Тут я вспомнил анекдот советского периода — ТАСС сообщает: «В Советском Союзе запущен космический корабль. Впервые в истории человечества корабль пилотирует летчик-космонавт СССР капитан ВВС… евреи Рабинович Мойша Израилевич. В двенадцать часов дня. Первый секретарь ЦК КПСС Никита Сергеевич Хрущев связался по телефону с первым евреем-космонавтом. Передаем запись беседы…

— Здравствуйте, дорогой Мойша Израилевич!

— Здрасьте, Никита Сергеич!

— Все евреи мира сегодня завидуют Вам — первому еврею, который вырвался на орбиту… Как Вы себя чувствуете, Мойша Израилевич?

— Спасибо, Никита Сергеич! Впервые чувствую себя хорошо…»

Рассказал анекдот Фрадкову и говорю: «Это я как бы отвечаю на Ваш вопрос как я себя чувствую? Впервые чувствую себя хорошо… за последние дни…»

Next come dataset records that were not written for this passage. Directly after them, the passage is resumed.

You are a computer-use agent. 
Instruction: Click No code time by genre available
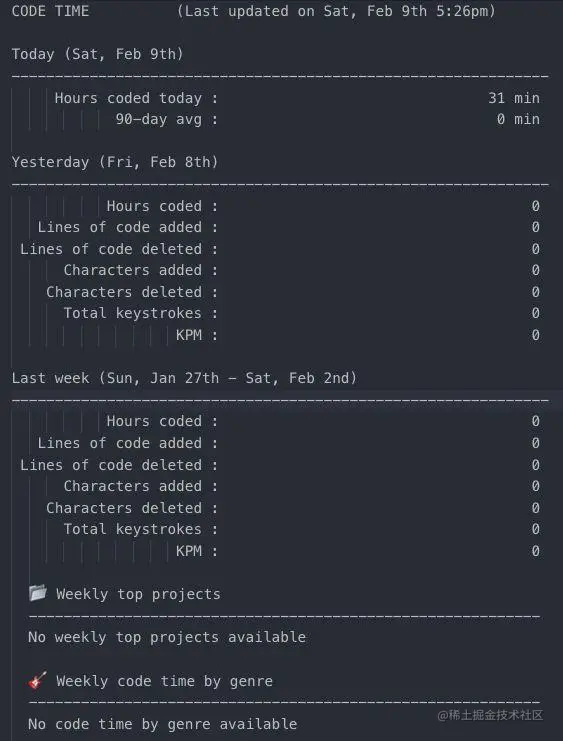[163, 724]

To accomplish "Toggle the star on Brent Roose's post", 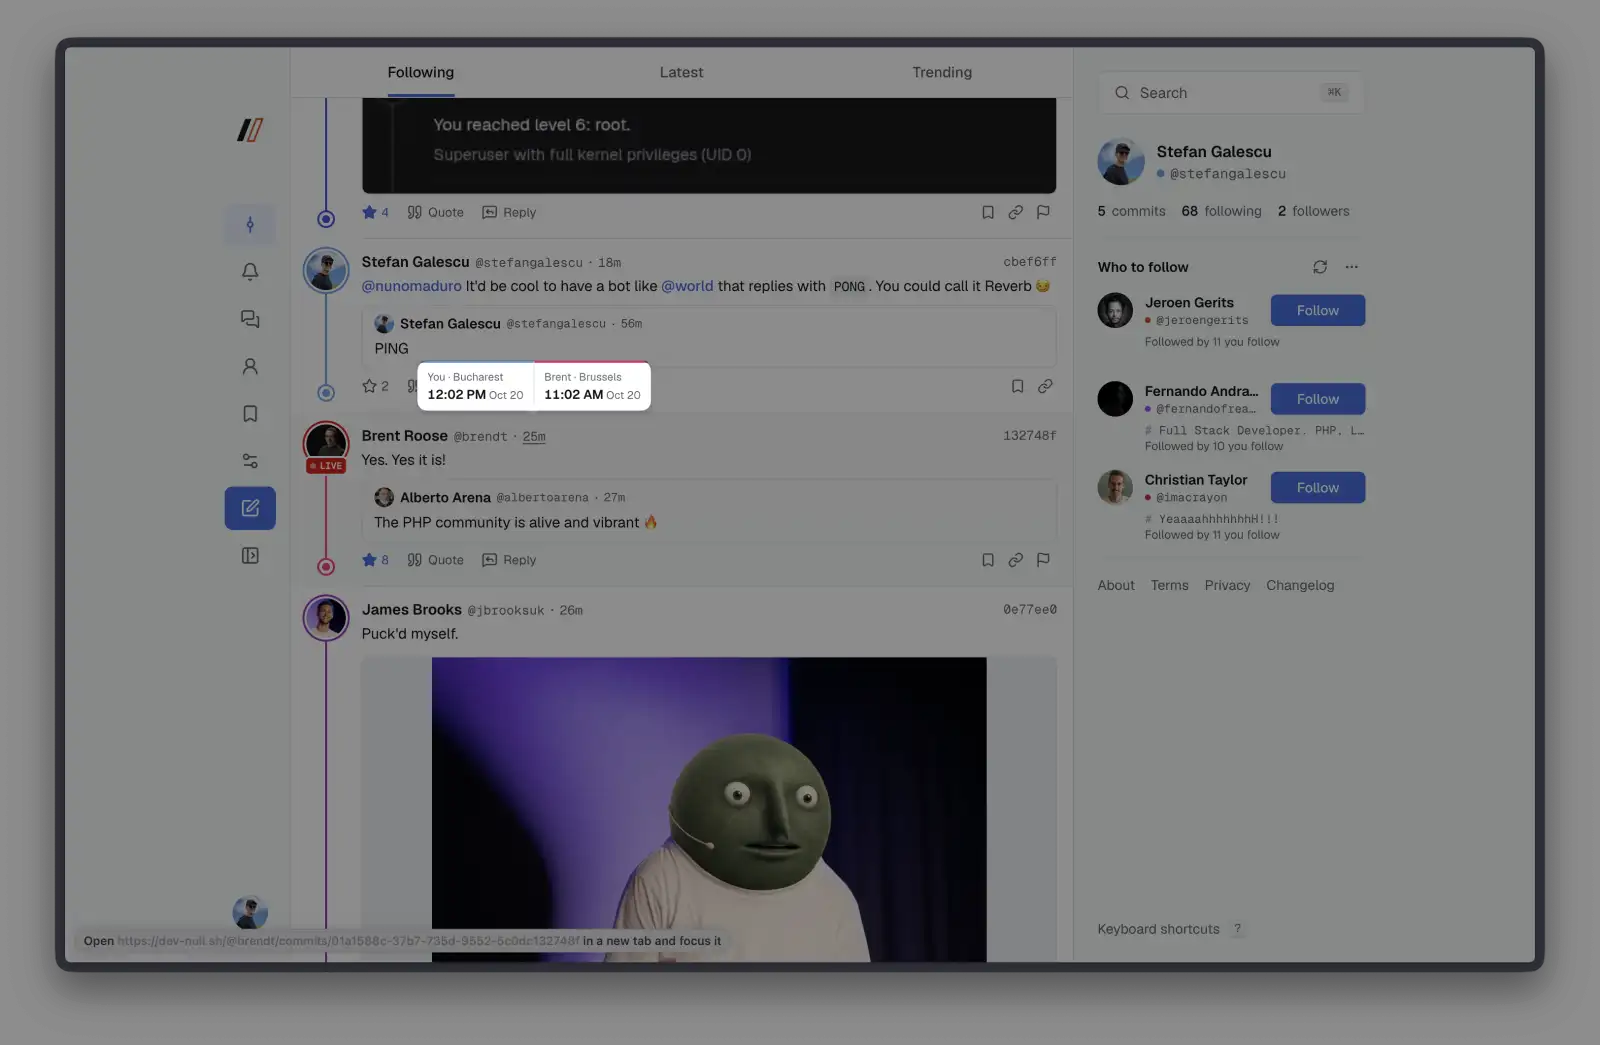I will 369,560.
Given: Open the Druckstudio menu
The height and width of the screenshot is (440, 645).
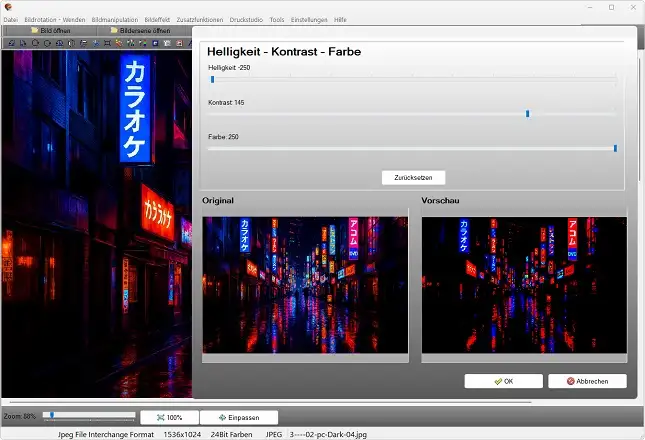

Не могу сказать, что после двух этих звонков я сразу встал на ноги и стал пить водку от радости, но настроение на самом деле как-то улучшилось. Хотя, конечно, как был я больным, так им и остался. Это было до повторной операции…

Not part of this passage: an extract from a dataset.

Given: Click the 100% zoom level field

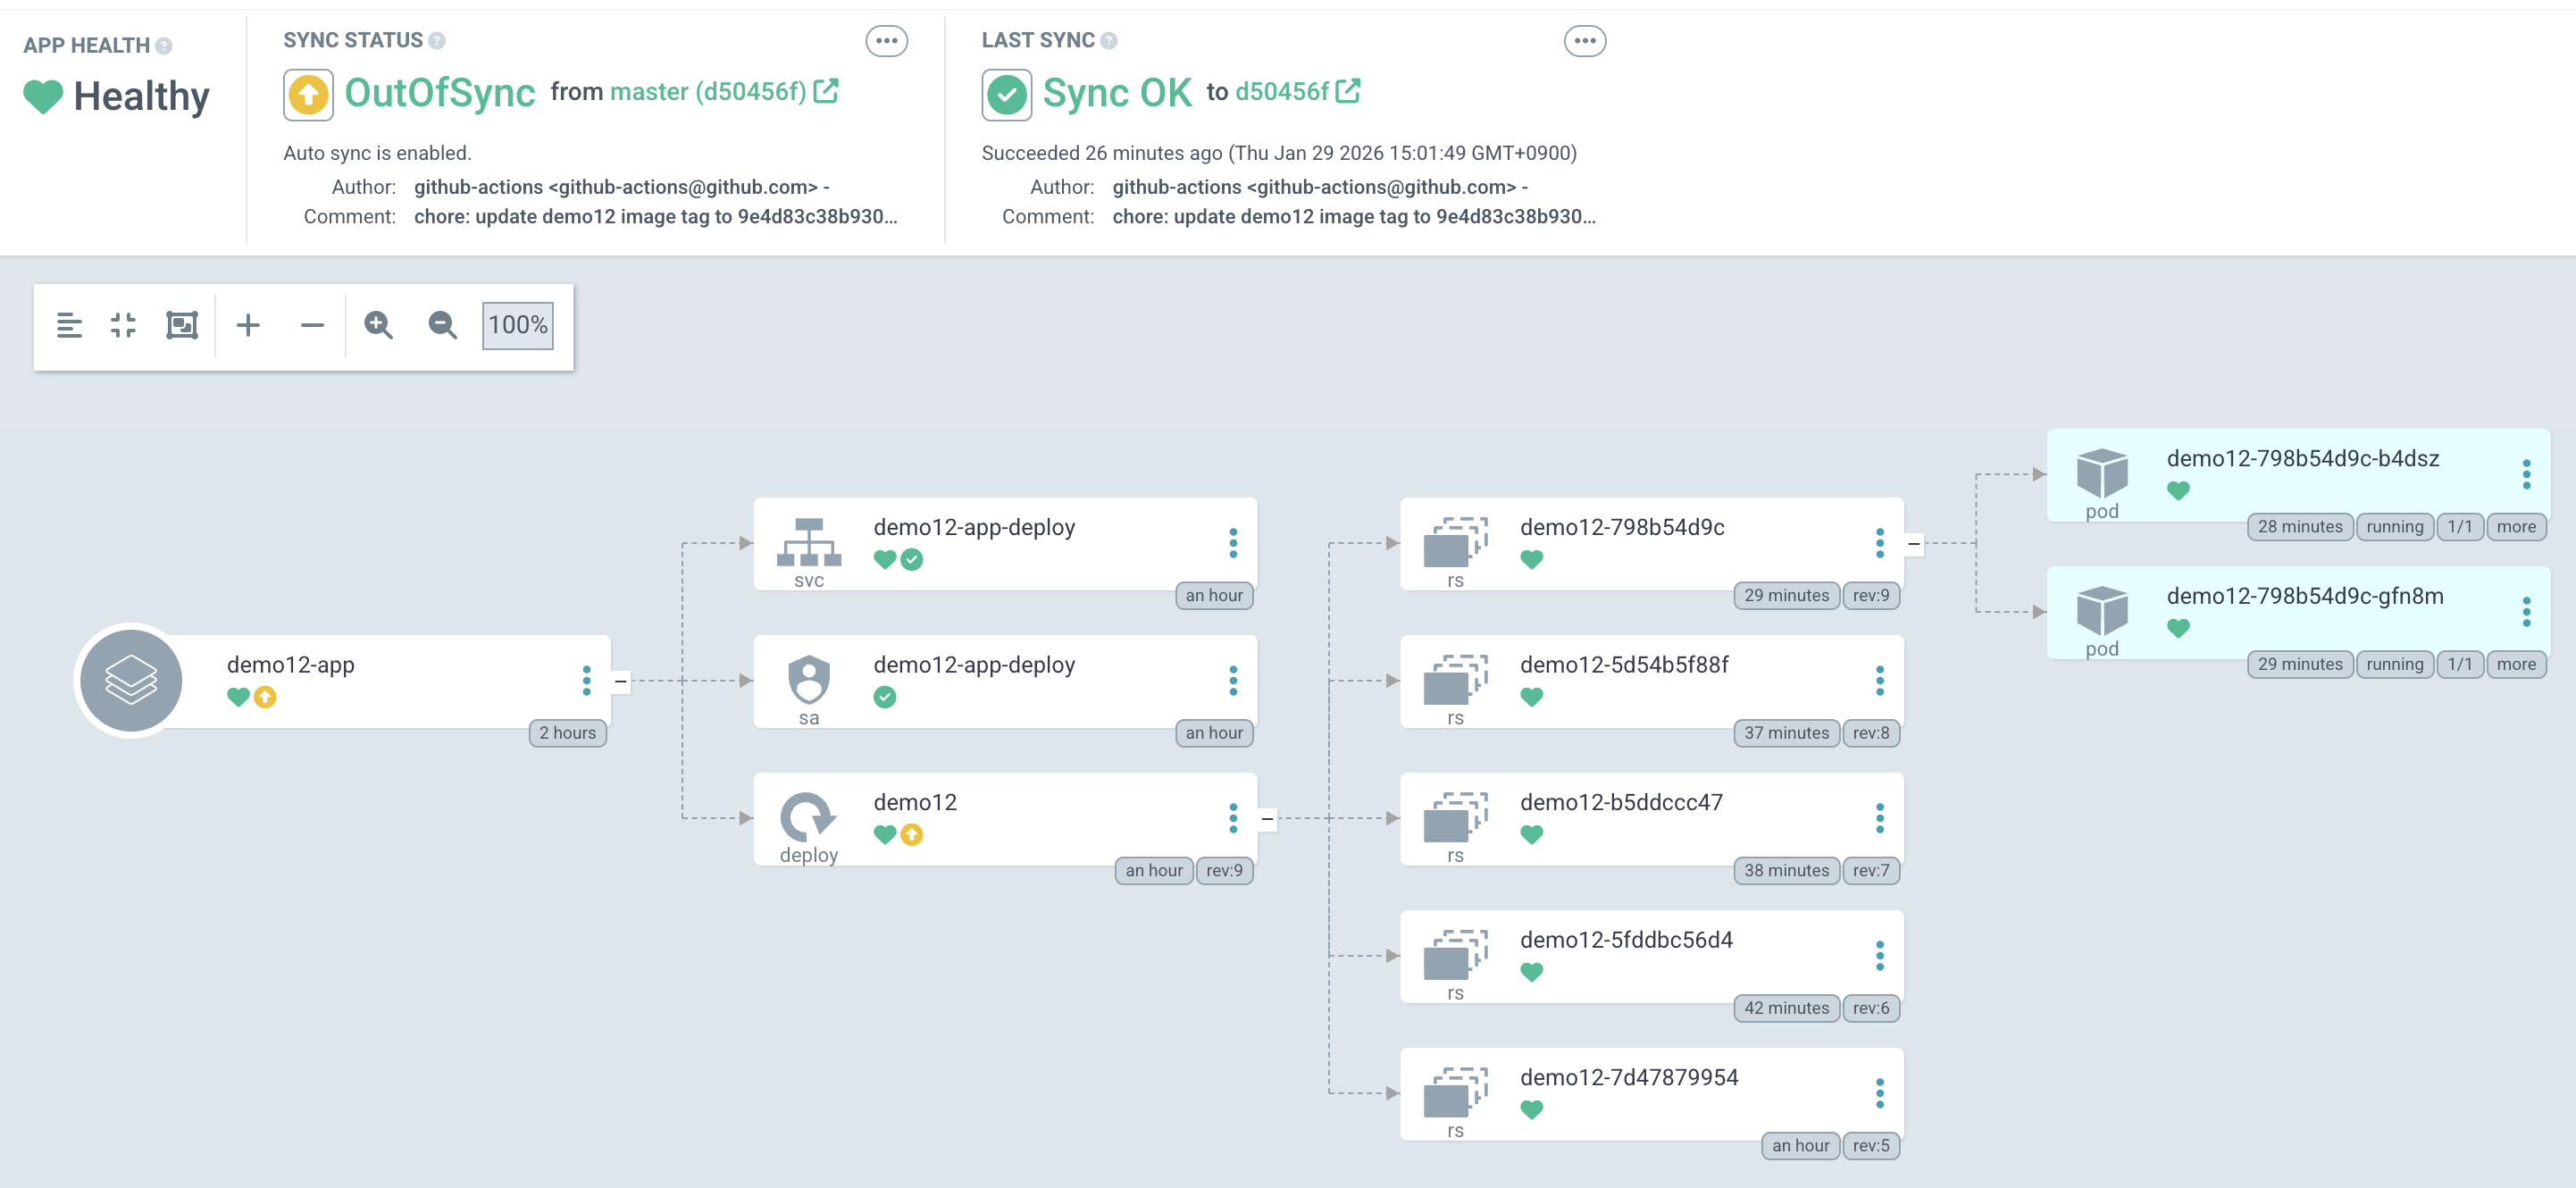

…Вспоминая теперь, как все было там, в Германии, не могу забыть отношение обслуживающего медперсонала. Тяжелое отношение. Особенно со стороны «сестер». Никто у них милосердия не просил. Их просили выполнять обязанности. За деньги! Платили им, между прочим, во много раз больше, чем нашей отечественной медпрофессуре. Но они все равно делали все с каким-то вызывающим нежеланием. Особенно в часы ночного дежурства. Например, в Берлине так называемой «сестре милосердия» это очень не нравилось. Ну не нравилось ей лишний раз подняться, когда все спят. И она, тоже отдыхает. А тут опять этот тип из России. Опять ему плохо. Опять ему что-то нужно… Долго и тяжело встает, заходит: «Ну что? Шмерц?» (Шмерц — это больно.) Я говорю: «Шмерц…» (Я уже знал это и отвечал: «Шмерц…») А она: «А-а-а… Катетер — проблем, шмерц — проблем…» Все у нее было «проблем». Отсюда и настроение у меня ниже худшего. Если бы не было рядом Нели, я бы вообще с ума сошел. Единственным утешением было то, что они уходили за двери, и Неля говорила мне какое-нибудь ласковое слово. И я хоть как-то успокаивался…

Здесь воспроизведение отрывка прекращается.